→ **Raw data**:
◇ ◇ ◇
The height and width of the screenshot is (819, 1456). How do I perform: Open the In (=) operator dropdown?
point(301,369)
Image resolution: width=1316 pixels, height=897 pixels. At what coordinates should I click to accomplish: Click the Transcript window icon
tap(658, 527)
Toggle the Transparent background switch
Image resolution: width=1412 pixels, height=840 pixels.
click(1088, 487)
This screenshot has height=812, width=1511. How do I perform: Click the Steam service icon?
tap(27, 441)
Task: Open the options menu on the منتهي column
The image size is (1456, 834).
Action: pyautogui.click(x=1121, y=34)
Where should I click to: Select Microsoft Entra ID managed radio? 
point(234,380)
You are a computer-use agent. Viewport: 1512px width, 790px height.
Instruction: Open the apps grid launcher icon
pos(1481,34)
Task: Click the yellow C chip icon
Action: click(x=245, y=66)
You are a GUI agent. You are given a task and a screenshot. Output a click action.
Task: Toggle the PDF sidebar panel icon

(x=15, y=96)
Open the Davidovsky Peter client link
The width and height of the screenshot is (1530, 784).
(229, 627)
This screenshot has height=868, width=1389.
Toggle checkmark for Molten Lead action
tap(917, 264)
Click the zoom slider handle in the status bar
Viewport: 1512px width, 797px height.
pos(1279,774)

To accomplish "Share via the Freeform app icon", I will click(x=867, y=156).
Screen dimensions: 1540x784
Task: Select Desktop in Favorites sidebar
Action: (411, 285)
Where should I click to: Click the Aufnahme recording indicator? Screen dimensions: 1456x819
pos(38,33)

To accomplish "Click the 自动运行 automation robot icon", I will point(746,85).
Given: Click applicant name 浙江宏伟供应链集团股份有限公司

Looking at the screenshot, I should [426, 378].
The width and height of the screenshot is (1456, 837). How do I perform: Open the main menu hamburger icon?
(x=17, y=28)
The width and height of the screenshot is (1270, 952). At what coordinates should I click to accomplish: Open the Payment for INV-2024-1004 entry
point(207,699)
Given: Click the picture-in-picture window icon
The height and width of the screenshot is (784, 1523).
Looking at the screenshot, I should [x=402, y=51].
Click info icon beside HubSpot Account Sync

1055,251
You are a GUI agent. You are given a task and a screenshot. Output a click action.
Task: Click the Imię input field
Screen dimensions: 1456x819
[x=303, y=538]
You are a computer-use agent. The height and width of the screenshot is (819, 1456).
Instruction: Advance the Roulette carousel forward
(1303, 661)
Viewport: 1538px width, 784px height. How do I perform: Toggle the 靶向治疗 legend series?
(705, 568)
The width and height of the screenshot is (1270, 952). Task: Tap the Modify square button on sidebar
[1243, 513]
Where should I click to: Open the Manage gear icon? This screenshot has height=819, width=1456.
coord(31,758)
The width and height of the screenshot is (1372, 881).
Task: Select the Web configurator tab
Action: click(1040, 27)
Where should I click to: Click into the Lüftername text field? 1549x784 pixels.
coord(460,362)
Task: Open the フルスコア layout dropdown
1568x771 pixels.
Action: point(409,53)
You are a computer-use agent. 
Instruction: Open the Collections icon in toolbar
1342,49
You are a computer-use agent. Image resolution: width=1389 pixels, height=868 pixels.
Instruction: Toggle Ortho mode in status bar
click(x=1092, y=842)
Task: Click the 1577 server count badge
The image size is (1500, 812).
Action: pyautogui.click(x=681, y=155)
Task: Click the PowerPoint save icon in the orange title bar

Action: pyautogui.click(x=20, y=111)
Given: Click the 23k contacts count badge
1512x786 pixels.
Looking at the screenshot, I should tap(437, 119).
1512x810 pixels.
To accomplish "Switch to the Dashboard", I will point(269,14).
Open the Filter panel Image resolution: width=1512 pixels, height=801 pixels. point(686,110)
◇ ◇ ◇
Report all lines in the listing above that contain the word "computer".

You are a computer-use agent. Viewport: 1512px width, 790px height.
You are a computer-use agent. The height and width of the screenshot is (819, 1456).
You are a computer-use agent. 
You are a computer-use agent. Image resolution: width=1389 pixels, height=868 pixels.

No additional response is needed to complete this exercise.